I built a Thien Separator using a 2" shop vac hose / 2" flexible (Rockler) feed hose setup on a 20 gal round plastic trash can. (Works great - I should pay the guy some money for the design). When using it on a DeWalt planer - no vac is needed, just 40lbs of weight on the lid. (I couldn't find a clamping system that would hold the seal tight and evenly enough for the blower). I also use the separator with the vac attached for the router table and a dust collector bin I build for a Craftsman TS. 

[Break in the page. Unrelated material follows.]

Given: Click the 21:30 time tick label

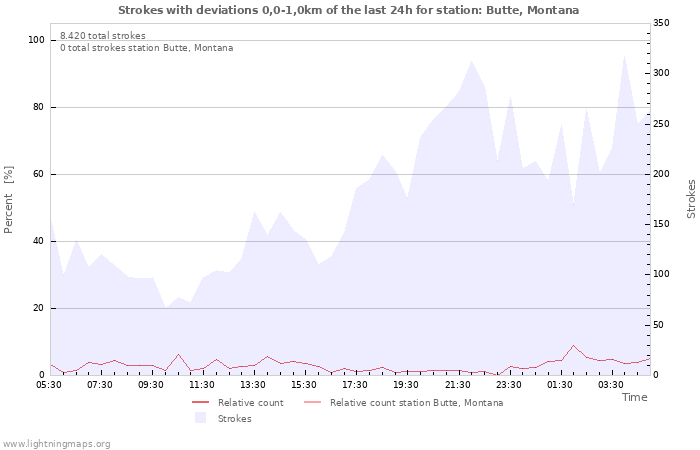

I had to dump the can 4 times when planing some Red Oak for 14 stair treads - the planer fills it fast but for general use on the router and table saw, the capacity is fine. I'm glad I went with 20 gal (I was originally looking at 10 gal) but its also all the size I can afford in my setup. If I were to do it over - I would go with the metal can.

I don't find and issues with the volume or clogging when used with the wood cutting equipment and this size hose. The plastic can does tend to collapse a little when I use it for vacuuming the floor with the 2in hose and a brush end.


----------



## hankh (Jun 25, 2013)

103.754% of all of your responses have been helpful. :dance3: Thanks. 
Otis's ideas for freebies are great - but I have found a manufacturer nearby where I can buy fiber container with a lever lock sealed lid at a reasonable price. Easier for me than finding chemical plant. I'll build the baffle in the container rather than a top-hat design.


----------



## FreeTime (Dec 2, 2012)

I built a Thien Separator using a 2" shop vac hose / 2" flexible (Rockler) feed hose setup on a 20 gal round plastic trash can. (Works great - I should pay the guy some money for the design). When using it on a DeWalt planer - no vac is needed, just 40lbs of weight on the lid. (I couldn't find a clamping system that would hold the seal tight and evenly enough for the blower). I also use the separator with the vac attached for the router table and a dust collector bin I build for a Craftsman TS. 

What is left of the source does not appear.